Urban Legend #5: Geschäfte sind im Nahen Osten strikt auf das Geschäftliche beschränkt. Geschäftskontakte und persönliche Freundschaften sind in dieser stark von Beziehungen geprägten Region ein und dasselbe. Araber ziehen es generell vor, Geschäfte mit ihnen bekannten Menschen zu machen, die sie mögen und die ihr Vertrauen genießen. Eine beschleunigte Kontaktanbahnung zur schnellen Aufnahme von Geschäftsgesprächen könnte Sie daher in Verlegenheit bringen. Small Talk ist mehr als nur reine Höflichkeit – man findet damit heraus, ob Sie ein passender Geschäftspartner sein würden.
Sie sollten sich Zeit nehmen, um ungekünstelt und interessiert ins Gespräch zu kommen. Aufrichtige Fragen zu Familienmitgliedern und ihrem Wohlergehen kommen gut an. Auch schadet es nicht, ein paar Geschichten in petto zu haben, um das Eis zu brechen. Geschäftsbesprechungen nehmen damit auf jeden Fall einen guten Anfang.
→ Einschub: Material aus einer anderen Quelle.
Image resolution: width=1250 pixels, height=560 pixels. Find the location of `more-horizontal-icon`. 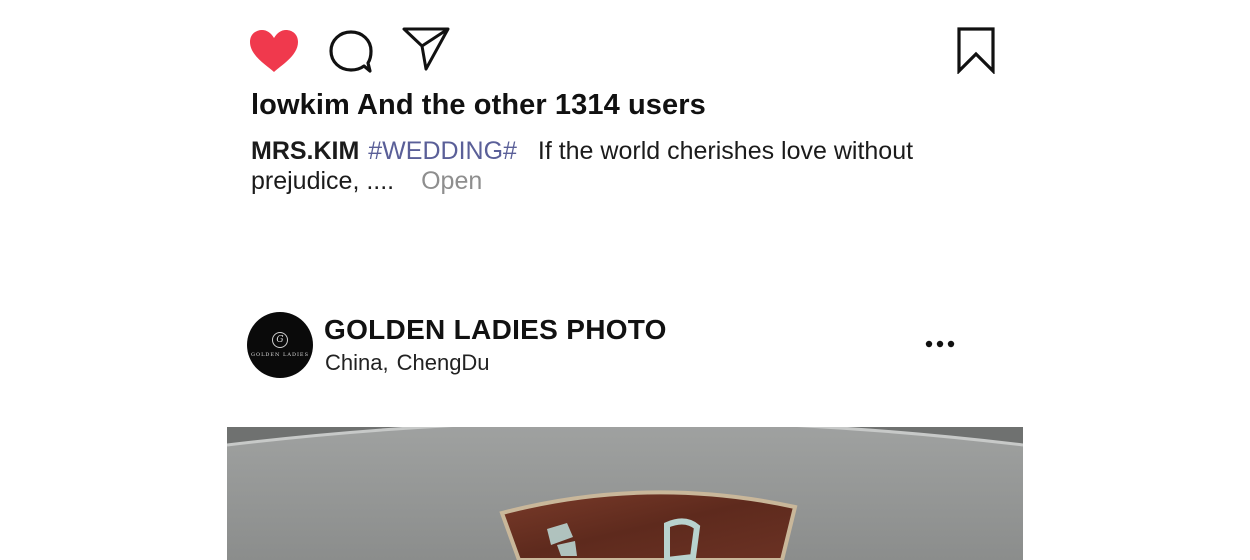

more-horizontal-icon is located at coordinates (940, 344).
Das waren nur fünf der 1.001 Geschichten, die wir – ein Team mit über 14 Nationalitäten in unserer Dubaier Niederlassung – Ihnen bei unserem nächsten Zusammentreffen gern ausführlich erzählen. Wie wäre es … vielleicht bei einer Kanne voll arabischem Kaffee und ein paar Datteln?

* Der Begriff des Nahen Ostens bezeichnet (ähnlich wie Middle East aus dem englischen Sprachgebrauch) keine scharf abgegrenzte geografische Region; je nach Kontext werden unterschiedliche Länder dazugezählt. Bei Serviceplan Middle East beschäftigen wir uns mit den folgenden Märkten: Bahrain, Saudi-Arabien, Kuwait, Vereinigte Arabische Emirate, Oman, Palästina, Katar, Jordanien, Syrien, Libanon, Irak, Jemen.